Labelle Sainte-Agathe leur refuse un bail à long terme

Par Nathalie Deraspe
Labelle Sainte-Agathe leur refuse un bail à long terme

SPCA Laurentides-Labelle

Le projet d’agrandir les locaux de la SPCA Laurentides-Labelle afin d’augmenter leur capacité d’accueil et d’offrir un maximum de confort, en garantie d’un bail à long terme, vient d’être rejeté par la Ville. Leur bail expire en fin d’année 2011. En chiffres, c’est un roulement de deux cents animaux, qui doivent être relocalisés avec une infrastructure imposante…

La SPCALL doit sa grande réputation, non seulement grâce aux soins qu’elle sait apporter à ses animaux avec un amour inconditionnel mais surtout en raison de sa doctrine «Non!
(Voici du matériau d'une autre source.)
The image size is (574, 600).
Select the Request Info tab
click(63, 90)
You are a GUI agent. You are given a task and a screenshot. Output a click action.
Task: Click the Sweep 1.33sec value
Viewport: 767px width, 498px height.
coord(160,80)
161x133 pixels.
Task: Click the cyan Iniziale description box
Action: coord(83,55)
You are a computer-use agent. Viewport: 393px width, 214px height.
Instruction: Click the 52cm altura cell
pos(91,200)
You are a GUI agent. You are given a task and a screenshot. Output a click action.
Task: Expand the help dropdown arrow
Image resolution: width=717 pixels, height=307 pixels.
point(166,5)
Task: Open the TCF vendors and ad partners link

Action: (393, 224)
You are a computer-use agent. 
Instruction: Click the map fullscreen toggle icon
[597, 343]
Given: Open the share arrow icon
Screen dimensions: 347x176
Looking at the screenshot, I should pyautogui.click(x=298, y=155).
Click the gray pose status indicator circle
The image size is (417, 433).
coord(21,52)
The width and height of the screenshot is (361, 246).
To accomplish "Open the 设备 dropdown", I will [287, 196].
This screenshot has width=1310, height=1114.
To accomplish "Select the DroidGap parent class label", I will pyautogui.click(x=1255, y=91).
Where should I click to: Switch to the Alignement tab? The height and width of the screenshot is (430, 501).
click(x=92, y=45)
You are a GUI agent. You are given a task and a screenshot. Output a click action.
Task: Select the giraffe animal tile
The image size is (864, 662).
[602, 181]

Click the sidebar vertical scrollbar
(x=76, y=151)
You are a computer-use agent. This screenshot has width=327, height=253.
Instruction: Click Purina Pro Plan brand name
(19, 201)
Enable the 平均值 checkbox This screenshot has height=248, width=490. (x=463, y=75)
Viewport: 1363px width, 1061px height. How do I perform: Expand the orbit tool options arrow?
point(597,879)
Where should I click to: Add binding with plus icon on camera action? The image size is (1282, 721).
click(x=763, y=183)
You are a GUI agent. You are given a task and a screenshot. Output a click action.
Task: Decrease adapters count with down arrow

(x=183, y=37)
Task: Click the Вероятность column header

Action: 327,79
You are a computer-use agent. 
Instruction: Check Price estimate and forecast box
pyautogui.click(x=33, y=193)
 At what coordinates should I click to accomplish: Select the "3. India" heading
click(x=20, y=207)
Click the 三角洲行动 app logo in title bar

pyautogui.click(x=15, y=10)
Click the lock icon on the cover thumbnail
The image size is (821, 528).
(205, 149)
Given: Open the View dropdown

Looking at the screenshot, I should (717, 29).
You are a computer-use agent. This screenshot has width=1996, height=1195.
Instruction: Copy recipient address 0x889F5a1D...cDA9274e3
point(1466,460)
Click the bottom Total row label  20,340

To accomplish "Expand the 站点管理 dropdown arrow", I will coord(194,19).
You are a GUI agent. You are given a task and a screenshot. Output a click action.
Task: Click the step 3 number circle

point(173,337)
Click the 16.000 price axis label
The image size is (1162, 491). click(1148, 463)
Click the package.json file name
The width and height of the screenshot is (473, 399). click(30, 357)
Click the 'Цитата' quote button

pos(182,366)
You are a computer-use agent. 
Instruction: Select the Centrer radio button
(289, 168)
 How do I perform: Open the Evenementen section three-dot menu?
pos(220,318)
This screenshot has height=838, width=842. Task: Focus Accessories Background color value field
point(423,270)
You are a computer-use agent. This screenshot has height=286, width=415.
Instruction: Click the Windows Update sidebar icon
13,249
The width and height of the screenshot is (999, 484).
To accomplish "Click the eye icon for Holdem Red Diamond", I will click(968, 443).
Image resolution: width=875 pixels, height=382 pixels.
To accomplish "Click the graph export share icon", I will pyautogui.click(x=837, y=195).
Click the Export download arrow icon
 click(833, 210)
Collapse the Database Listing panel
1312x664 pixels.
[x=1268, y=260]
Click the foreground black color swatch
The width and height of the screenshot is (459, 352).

À l’euthanasie.» La directrice, Corinne Gonzalez, est affligée par ce dur revers «C’est un choc et une déception de ne pas pouvoir s’entendre avec la Ville» déclare-t-elle. Et elle lance : «Il est urgent d’agrandir la bâtisse, nos 5000 pieds carrés ne suffisent plus à fournir un toit pour nos amis abandonnés, errants et maltraités.» En effet, selon les calculs, le bâtiment a besoin d’atteindre les 10 000 pieds carrés au développement final «Avoir le support de la Ville aurait permis de gagner un temps précieux dans notre quête» mentionne-t-elle. Malgré l’espoir de renouveler leur bail avec la municipalité à l’année, l’acquisition d’un terrain, afin d’y construire un nouvel établissement ou d’en faire l’achat, avec toutes les capacités requises, est à l’ordre du jour afin de pallier à ce manque d’espace, qui se fait ressentir aussi au niveau humain.

 

Ramasser des fonds pour une nouvelle bâtisse…

Une planification d’envergure devrait être mise en place au courant des prochains mois, au moyen de campagnes de financement et d’appels à la générosité car la SPCALL s’autofinance par les adoptions et les dons «Notre profit, ce sont les vies que nous sauvons!, s’exclame la directrice. On partage beaucoup avec les autres refuges et SPCA, on veut bâtir plus gros pour ne plus refuser les demandes d’accueil et ainsi éviter des euthanasies.» Leur code d’éthique «sans euthanasie» soulève bien des remises en question, pas toujours bienvenues, au sein des autres organismes connexes. «La recherche d’un nouvel emplacement fera aussi partie d’une nouvelle vision», déclare-t-elle.» Une matérialisation est à espérer sur bien des niveaux, entre autres, dans un plus grand chenil, avec des enclos à chiens, des chatteries, une salle d’examen et un bloc opératoire encore mieux adaptés, afin de combler tous les besoins des petits pensionnaires. Et ce nouvel avenir à échafauder présidera la prochaine édition du cocktail-encan de la SPCA Laurentides-Labelle au mois de mai 2011.

Les Laurentides sur la carte du bien-être animal…

Cet objectif visionnaire est rattaché à la passion inébranlable et l’amour inconditionnel envers les animaux, en symbiose avec une grande conscience… À ce propos Corinne Gonzalez souligne: «La vraie source du problème provient de la population, les gens achètent et ensuite, ils jettent l’animal sans se rendre compte de l’impact que provoque leur geste sur ces petites vies».

 

Notons que grâce à la directrice de la SPCALL et son équipe, Les Laurentides sont pionnières dans l’instauration du bien-être animal au sein d’une région.